In one aspect of the general embodiment, the valve may be adjusted to a substantially linear operating curve.
In one aspect of the general embodiment, the operating parameter of the compressor may be a speed of the compressor.
In one aspect of the general embodiment, the fluid includes at least one of air, oxygen, or methane, and the fluid may be used in the downhole heated fluid generation system to produce a heated treatment fluid.
In one aspect of the general embodiment, the heated treatment fluid may be steam.
In one aspect of the general embodiment, the method may further include combusting an airflow and a fuel in a downhole combustor of the downhole heated fluid generation system to generate heat; and generating the steam by applying the generated heat to a treatment fluid supplied to the downhole combustor.
In one aspect of the general embodiment, determining a desired operating condition of a compressor in the compressor-valve assembly based, at least in part, on the input indicative of the desired position of the valve and the value indicative of an actual position of the valve may include determining a desired operating condition of the compressor in the compressor-valve assembly based on a time-domain calculation comprising the input indicative of a desired position of a valve in the compressor-valve assembly and the value indicative of an actual position of the valve as state variables.
In another general embodiment, a downhole heated fluid generation system includes: a compressor-valve assembly having a compressor and a valve, the assembly operable to compress and regulate a fluid used in generating a heated treatment fluid; a combustor fluidly coupled to the compressor-valve assembly, the combustor operable to provide the heated treatment fluid into a wellbore; and a controller communicably coupled to the compressor-valve assembly, the controller operable to: determine an input indicative of a desired position of the valve; determine a value indicative of an actual position of the valve; determine a desired operating condition of the compressor based, at least in part, on the input indicative of the desired position of the valve and the value indicative of an actual position of the valve; and adjust an operating parameter of the compressor based on the desired operating pressure to compress a fluid flowing through the compressor and the valve.
In one aspect of the general embodiment, the controller may be further operable to: scale the value indicative of the actual position of the valve through a filter; and determine a difference between the input indicative of the desired position of the valve and the scaled value indicative of the actual position of the valve.
In one aspect of the general embodiment, the filter may include a frequency-weighted filter, and the scaled value indicative of the actual position of the valve may include an average position of the valve.

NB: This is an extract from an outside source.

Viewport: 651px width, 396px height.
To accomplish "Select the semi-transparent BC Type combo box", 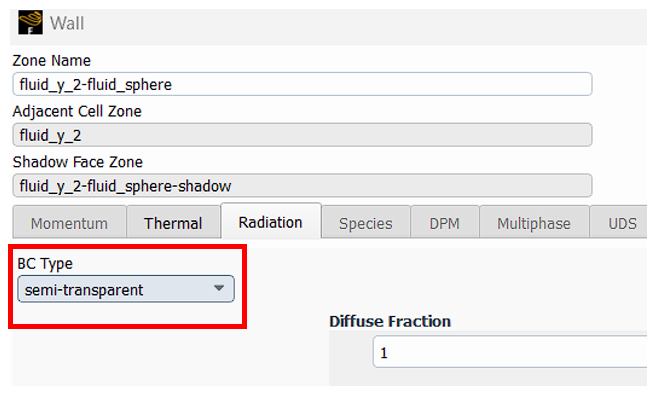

In one aspect of the general embodiment, the controller may be further operable to: determine an integral portion of a difference between the input indicative of the desired position of the valve and the value indicative of the actual position of the valve; determine a proportional portion of the difference between the input indicative of the desired position of the valve and the value indicative of the actual position of the valve; and determine a sum of the integral and proportional portions of the difference between the input indicative of the desired position of the valve and the value indicative of the actual position of the valve.
In one aspect of the general embodiment, the controller may be further operable to: determine a feed forward value based on at least one of a desired flow rate of fluid through the valve or a wellhead pressure.
In one aspect of the general embodiment, the controller may be further operable to determine a desired operating pressure of the compressor in the compressor-valve assembly based on the sum of the integral and proportional portions of the difference and the feed forward value.
In one aspect of the general embodiment, the controller may be further operable to: adjust the actual position of the valve based on the operating parameter of the compressor; determine a flow rate of the fluid through the valve based on the adjusted actual position of the valve; and determine a difference between the flow rate of the fluid through the valve to a desired flow rate of the fluid.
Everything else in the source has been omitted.